RECORD LIST.
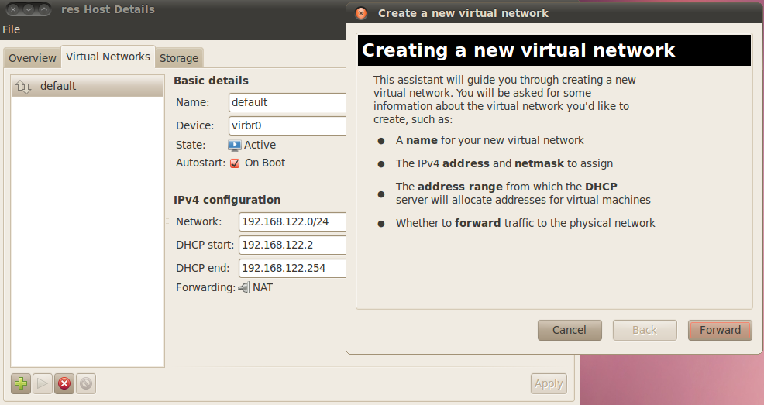Click the grey Stop Network icon

click(86, 383)
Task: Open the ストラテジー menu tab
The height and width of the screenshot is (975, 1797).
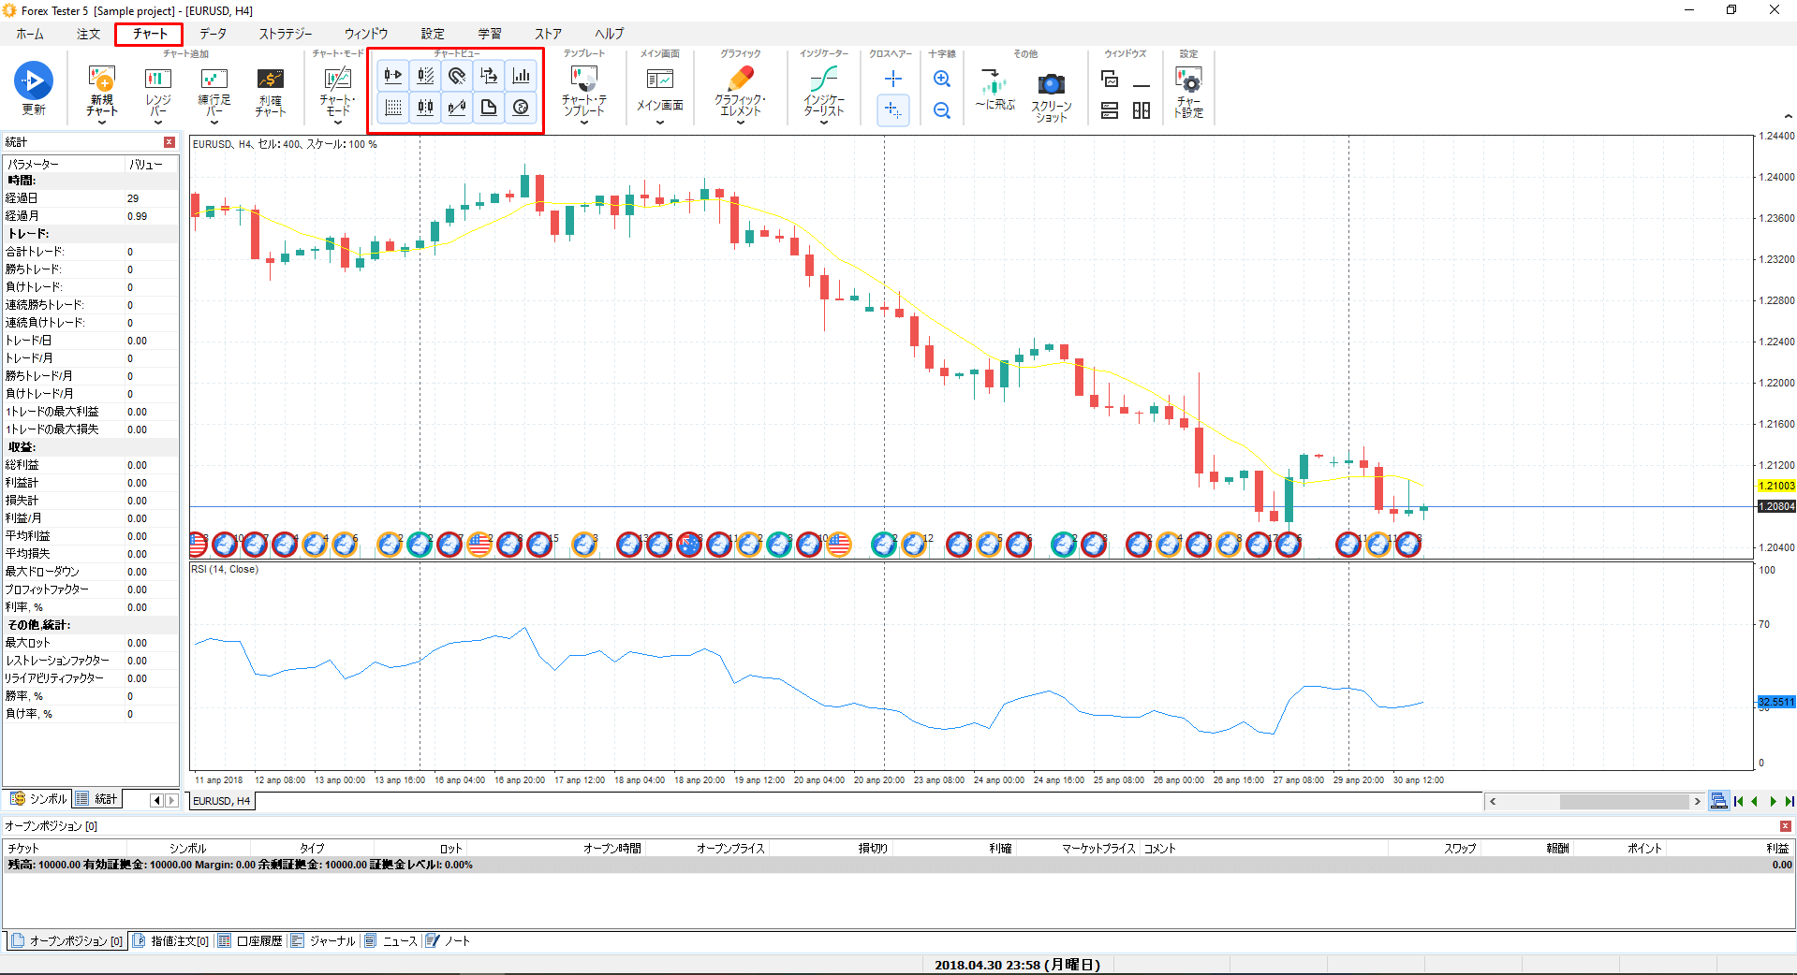Action: point(286,34)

REQUEST.
Copy all of the material above line for line, leaving out the images.

RESULT OF THE TASK.
Click the grey Stop Network icon

click(86, 383)
Task: Open the ストラテジー menu tab
The height and width of the screenshot is (975, 1797).
Action: point(286,34)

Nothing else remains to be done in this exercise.